I suspected that tooth #13 had been root canaled, thank you for confirming that it was.

You may notice that the majority of posts on this forum pertain to root canaled teeth. The stories are pretty much repetitive or similar in that the cause of the infection originated with the root canaled tooth and in many instances lingering infection seems to proceed the removal of the root canaled tooth. Another commonality is that most people here proclaim that there dentist(s) did not inform them of the lingering infection. So it is not uncommon for the person to walk away puzzled as to why they have pain or discomfort or are not feeling well until they eventually stumble upon a dentist who makes the diagnosis. I just want to point out those commonalities to you and to others reading this who are seeking to make some sense of what I politely refer to as the root canal debacle.

Another commonality seen here is post operative complications after extractions are done by a general dentist.

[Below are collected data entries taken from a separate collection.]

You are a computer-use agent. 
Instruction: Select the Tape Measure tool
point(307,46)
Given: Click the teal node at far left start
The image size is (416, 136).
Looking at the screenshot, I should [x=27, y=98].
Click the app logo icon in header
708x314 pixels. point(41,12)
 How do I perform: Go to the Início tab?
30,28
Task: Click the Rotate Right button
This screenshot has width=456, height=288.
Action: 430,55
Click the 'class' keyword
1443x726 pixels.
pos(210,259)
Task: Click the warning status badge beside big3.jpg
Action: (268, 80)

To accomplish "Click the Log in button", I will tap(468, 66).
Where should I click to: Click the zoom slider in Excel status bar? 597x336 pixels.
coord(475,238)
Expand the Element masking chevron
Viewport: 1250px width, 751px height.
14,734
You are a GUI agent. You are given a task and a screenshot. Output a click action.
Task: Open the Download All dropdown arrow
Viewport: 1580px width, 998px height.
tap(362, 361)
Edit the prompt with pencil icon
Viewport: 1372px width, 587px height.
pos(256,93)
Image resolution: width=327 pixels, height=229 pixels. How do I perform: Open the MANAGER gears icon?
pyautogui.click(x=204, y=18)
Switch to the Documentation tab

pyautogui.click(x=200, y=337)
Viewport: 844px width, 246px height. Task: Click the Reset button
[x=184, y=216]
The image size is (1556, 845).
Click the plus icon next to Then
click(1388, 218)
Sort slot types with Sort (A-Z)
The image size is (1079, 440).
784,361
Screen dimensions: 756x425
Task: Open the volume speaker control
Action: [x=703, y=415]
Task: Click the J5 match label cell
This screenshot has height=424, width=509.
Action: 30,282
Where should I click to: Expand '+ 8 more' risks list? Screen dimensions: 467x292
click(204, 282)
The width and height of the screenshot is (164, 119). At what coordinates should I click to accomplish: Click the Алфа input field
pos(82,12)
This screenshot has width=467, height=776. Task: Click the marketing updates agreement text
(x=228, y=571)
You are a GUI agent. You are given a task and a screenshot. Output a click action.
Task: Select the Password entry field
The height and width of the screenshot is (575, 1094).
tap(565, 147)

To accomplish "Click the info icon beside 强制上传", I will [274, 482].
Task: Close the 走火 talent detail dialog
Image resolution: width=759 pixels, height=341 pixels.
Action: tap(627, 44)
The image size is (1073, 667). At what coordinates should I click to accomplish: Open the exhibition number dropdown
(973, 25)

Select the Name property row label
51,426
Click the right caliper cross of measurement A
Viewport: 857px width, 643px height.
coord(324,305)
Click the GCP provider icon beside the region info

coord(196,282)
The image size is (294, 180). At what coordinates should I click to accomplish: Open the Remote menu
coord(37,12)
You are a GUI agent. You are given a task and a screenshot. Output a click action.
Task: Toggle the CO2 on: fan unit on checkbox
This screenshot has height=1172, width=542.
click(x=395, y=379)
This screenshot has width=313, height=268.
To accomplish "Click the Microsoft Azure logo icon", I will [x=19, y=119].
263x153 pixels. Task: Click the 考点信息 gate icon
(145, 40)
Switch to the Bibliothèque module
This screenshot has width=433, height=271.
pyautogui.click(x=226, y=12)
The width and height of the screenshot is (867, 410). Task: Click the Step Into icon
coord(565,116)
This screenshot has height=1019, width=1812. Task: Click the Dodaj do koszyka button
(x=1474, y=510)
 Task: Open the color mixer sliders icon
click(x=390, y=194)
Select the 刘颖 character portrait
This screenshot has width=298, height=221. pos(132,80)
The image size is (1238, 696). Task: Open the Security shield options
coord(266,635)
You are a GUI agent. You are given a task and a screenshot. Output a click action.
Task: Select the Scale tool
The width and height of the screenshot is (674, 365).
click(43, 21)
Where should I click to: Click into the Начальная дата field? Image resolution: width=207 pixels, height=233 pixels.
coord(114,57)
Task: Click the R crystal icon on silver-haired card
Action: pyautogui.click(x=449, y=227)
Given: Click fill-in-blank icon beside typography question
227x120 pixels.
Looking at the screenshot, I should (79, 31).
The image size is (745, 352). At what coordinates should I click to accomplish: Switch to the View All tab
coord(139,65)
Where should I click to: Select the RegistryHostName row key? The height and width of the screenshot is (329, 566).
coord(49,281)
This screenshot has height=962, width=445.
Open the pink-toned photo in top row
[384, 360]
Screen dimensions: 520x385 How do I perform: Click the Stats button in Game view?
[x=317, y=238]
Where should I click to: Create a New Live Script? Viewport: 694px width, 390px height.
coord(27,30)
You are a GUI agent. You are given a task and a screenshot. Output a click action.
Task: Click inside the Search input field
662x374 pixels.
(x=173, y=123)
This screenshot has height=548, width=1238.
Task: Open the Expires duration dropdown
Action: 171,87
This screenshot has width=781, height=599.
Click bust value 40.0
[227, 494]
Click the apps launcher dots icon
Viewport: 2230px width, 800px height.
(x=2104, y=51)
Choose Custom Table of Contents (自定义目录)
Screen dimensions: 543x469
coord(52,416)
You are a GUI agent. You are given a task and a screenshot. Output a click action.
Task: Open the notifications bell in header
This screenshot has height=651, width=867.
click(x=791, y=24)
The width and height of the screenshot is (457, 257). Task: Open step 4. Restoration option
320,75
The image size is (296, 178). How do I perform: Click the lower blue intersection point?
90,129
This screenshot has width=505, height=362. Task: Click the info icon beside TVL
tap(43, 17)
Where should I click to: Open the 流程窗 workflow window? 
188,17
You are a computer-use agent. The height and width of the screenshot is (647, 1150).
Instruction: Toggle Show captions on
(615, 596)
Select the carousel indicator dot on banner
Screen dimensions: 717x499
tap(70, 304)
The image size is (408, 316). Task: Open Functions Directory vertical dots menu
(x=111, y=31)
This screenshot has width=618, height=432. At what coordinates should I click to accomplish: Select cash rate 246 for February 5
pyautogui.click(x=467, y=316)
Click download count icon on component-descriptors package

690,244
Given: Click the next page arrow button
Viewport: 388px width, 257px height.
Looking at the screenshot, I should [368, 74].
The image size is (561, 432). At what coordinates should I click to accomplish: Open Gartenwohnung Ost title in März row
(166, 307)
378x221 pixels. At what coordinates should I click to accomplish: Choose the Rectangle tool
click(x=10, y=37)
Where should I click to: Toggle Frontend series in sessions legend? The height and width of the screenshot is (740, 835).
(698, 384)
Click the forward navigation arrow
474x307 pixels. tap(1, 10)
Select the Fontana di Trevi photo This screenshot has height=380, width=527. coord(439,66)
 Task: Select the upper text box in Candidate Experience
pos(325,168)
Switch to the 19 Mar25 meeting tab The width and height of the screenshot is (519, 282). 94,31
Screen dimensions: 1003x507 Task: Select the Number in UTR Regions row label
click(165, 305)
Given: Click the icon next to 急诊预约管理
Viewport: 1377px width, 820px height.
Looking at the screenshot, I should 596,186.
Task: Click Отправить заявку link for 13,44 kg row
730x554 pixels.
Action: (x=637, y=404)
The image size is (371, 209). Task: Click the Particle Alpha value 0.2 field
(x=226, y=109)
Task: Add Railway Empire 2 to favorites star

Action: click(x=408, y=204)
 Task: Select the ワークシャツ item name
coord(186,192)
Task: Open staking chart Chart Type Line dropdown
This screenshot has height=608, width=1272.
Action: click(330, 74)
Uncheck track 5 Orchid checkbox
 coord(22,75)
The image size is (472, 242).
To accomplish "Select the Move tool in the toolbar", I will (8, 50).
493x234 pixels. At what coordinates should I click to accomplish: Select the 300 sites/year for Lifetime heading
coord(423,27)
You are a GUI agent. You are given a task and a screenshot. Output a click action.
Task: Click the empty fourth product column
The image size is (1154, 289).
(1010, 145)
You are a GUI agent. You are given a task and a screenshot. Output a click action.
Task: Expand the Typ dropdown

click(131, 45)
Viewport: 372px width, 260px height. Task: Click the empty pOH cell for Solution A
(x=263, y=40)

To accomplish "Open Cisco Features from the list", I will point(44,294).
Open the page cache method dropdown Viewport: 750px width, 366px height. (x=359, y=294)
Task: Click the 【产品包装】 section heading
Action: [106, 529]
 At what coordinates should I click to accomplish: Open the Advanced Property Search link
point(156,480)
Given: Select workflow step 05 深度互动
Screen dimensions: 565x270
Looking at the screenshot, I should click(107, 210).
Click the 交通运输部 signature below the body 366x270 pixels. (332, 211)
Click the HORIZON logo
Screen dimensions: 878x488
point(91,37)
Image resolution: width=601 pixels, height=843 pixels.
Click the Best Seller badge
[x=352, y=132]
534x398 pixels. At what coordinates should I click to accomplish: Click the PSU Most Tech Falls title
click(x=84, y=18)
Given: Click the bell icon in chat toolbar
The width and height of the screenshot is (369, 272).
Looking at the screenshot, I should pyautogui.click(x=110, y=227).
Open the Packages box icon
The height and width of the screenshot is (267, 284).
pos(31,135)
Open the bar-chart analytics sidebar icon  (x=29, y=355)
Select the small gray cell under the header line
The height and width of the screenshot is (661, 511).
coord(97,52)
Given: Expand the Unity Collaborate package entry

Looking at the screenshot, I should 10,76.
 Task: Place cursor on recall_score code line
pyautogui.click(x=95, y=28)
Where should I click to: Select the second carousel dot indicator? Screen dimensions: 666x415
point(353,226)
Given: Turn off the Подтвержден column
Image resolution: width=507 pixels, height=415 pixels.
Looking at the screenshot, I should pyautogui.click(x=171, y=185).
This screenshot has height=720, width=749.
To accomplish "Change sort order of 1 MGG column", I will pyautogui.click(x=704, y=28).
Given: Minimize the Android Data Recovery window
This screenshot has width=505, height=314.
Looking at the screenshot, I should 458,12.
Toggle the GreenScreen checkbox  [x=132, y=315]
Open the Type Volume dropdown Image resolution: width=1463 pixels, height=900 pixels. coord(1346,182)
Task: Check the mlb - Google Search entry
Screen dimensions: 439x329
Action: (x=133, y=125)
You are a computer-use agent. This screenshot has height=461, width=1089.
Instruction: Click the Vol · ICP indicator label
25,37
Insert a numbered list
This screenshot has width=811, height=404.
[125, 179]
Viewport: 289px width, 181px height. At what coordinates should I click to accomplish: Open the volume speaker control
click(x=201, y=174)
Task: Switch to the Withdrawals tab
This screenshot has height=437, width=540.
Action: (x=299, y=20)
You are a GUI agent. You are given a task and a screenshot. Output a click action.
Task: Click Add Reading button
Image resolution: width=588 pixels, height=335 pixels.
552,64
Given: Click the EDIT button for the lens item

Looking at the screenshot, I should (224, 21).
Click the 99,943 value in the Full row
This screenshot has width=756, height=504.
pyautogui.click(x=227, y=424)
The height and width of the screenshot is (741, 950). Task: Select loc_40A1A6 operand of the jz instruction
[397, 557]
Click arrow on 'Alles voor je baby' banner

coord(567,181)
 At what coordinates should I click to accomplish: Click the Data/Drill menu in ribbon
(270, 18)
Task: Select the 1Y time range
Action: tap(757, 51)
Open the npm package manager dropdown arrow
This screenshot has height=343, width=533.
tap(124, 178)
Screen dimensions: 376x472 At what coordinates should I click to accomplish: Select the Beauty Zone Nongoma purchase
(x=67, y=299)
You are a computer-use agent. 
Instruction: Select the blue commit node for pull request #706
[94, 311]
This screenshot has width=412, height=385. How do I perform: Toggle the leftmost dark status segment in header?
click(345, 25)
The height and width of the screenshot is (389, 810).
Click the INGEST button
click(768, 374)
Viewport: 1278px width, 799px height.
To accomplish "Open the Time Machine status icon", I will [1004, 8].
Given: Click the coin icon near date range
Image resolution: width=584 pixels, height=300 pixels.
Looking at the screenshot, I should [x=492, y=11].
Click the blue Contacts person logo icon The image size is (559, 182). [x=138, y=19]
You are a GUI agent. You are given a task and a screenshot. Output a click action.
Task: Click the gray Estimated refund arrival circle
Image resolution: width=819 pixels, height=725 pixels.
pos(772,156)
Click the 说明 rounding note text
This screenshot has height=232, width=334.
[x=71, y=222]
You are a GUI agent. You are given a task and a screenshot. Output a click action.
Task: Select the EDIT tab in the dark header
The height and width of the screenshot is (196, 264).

Most people do not realize that general dentists have much less surgical education and technical experience compared to an oral surgeon. So whenever a root canaled or infected tooth needs to be extracted, it is probably better to have that oral surgery done by a dentist who is well educated and extensively experienced in oral surgery which in most cases would be an oral surgeon.

What may have occurred in your case as with many others here, it is possible that the bony socket was not scraped thoroughly after the tooth was extracted so the infection lingered after the tooth was removed. The dental implant was then placed in bone that was not very healthy. This could explain some of the post operative complications that you are now having.

Another commonality is dental implants being placed too closely to the adjacent teeth or put in at odd angles. This can occur from inexperience with placing implants or misjudgement and/or due to the individuals bone structure.

It is common practice in many oral surgeon offices for the patients to have a dental ct scan done prior to the placement of the implant to rule out infection in that quadrant, check the health and location of the sinus in the upper arch or the mandibular canal in the lower arch, and to determine the health and density of the bone. In your case the oral surgeon, not being the dentist who performed the extraction or placement of the implant, is suggesting a post operative CT scan because as you have stated he suspects infection at the site of the implant and is concerned about the location of the implant. Rather than just go in and remove it, he wants to get a clearer view of what is happening so he knows the extent of the situation.

Are you scheduled for the CT scan?
Hi Byranna, I am scheduled to meet with the office who did the implant tomorrow. I will keep you posted as to the outcome. Yes, the oral surgeon who evaluated me saw something of concern that could be an infection and wanted me to get a CT scan to confirm if this was the case. Thanks again and I will let you know how everything goes. Unfortunately if that is the case the implant, as I understand will have to be removed.